What the task requires: In the entries below, how many lines contain the word "computer"? State the number and nothing more.

Extracted entries:
Content starts

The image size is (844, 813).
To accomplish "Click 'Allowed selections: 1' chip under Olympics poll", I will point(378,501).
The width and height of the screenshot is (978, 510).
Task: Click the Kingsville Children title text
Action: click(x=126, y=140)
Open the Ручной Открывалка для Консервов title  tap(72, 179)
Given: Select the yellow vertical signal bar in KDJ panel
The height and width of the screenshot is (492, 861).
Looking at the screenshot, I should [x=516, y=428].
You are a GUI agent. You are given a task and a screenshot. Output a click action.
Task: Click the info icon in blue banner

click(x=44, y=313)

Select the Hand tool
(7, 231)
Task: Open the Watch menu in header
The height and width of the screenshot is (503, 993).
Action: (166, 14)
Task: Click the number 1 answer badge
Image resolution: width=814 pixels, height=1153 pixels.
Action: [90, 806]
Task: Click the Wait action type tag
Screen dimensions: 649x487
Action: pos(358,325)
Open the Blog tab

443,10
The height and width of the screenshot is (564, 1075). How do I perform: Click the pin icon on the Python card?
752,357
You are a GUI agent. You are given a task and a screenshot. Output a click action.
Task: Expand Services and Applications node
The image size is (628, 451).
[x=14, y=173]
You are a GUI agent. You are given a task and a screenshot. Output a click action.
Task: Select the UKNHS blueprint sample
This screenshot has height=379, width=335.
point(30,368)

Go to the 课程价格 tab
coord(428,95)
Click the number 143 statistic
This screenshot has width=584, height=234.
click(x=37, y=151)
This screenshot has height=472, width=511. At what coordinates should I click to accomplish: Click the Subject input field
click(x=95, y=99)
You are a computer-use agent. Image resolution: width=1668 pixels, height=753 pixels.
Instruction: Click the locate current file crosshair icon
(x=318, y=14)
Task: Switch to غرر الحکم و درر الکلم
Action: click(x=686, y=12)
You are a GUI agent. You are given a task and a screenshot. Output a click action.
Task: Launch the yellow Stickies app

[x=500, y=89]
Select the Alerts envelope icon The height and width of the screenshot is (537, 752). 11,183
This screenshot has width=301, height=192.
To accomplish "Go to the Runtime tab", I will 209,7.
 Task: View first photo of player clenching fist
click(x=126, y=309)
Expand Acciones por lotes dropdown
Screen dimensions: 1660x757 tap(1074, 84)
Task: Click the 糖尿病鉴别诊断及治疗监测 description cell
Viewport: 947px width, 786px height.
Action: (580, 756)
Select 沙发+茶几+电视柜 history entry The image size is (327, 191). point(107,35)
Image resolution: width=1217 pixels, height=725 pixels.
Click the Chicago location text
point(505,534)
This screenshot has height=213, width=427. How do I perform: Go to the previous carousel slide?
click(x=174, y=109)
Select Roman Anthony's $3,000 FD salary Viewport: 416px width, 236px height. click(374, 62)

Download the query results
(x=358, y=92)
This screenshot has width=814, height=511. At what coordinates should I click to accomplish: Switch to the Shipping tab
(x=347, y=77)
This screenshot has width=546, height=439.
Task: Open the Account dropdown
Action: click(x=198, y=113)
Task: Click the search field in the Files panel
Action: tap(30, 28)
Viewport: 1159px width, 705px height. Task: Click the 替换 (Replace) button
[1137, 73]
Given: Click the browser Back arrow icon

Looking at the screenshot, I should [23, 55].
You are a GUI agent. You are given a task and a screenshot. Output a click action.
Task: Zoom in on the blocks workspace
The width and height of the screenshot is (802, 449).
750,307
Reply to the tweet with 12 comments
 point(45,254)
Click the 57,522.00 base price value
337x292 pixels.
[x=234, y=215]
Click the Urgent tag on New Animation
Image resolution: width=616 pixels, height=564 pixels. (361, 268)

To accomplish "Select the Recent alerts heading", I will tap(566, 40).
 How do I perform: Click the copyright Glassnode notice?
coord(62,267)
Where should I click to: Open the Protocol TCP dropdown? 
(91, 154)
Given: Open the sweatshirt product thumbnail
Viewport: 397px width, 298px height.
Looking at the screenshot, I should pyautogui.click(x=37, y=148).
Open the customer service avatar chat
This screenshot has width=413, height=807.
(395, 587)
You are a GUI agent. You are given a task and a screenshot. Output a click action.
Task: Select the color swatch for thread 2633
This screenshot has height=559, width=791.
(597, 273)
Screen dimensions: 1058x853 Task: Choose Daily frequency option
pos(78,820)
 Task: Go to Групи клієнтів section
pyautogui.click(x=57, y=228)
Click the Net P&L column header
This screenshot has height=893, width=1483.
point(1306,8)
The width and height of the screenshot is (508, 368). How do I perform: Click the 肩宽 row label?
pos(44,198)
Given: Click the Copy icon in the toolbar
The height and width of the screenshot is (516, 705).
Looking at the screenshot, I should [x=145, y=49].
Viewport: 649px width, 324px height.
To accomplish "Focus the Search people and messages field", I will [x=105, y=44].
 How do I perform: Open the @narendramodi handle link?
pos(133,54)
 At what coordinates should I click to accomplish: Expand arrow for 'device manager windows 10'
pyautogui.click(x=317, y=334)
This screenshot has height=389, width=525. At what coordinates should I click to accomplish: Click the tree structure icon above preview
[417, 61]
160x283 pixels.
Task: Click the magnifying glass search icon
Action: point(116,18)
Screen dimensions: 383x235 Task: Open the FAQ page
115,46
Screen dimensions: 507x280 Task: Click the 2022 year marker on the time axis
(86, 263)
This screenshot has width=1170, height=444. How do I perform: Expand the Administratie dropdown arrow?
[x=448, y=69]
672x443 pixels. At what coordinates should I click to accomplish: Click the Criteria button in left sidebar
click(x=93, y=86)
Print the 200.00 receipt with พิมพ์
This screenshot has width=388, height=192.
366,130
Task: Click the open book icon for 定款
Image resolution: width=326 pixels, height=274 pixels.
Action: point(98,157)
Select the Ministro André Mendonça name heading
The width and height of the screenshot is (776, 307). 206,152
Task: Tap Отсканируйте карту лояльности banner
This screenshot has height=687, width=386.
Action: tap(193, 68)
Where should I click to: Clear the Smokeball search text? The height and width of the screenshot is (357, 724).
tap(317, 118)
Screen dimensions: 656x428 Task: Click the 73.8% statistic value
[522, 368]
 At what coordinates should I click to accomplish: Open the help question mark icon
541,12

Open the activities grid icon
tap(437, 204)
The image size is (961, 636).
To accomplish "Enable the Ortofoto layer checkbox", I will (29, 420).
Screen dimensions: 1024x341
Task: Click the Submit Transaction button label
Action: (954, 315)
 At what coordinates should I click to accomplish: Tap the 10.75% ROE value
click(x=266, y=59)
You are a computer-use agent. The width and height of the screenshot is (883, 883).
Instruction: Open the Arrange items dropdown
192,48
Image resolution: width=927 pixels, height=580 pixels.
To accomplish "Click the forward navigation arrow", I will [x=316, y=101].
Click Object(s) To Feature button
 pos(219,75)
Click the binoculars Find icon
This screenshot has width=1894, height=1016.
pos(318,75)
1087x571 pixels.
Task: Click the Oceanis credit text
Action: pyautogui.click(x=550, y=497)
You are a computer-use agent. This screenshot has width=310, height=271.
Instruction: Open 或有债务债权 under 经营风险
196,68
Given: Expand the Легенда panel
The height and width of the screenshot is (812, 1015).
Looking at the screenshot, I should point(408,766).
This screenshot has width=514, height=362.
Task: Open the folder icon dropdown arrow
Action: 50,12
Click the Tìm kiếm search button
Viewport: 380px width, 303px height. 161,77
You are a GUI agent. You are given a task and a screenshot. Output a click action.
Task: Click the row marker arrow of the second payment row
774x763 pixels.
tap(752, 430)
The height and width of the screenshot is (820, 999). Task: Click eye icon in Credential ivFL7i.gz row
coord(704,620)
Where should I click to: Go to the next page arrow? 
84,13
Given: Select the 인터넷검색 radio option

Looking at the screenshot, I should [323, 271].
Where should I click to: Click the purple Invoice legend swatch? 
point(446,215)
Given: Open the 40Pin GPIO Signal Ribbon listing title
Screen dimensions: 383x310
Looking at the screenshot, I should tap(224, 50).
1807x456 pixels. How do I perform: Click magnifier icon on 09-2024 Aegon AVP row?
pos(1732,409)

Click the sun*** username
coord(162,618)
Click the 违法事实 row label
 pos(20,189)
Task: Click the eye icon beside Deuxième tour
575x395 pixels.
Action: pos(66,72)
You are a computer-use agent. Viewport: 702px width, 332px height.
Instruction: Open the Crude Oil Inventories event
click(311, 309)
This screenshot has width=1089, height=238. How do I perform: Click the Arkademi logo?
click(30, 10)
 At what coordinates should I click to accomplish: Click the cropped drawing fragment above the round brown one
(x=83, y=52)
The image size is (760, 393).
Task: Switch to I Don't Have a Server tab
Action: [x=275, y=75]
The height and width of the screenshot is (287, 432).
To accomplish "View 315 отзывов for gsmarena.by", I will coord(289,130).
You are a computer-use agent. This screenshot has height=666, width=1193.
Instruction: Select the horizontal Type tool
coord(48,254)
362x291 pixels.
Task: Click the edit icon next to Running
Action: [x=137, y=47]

Content ends

Solution below: 5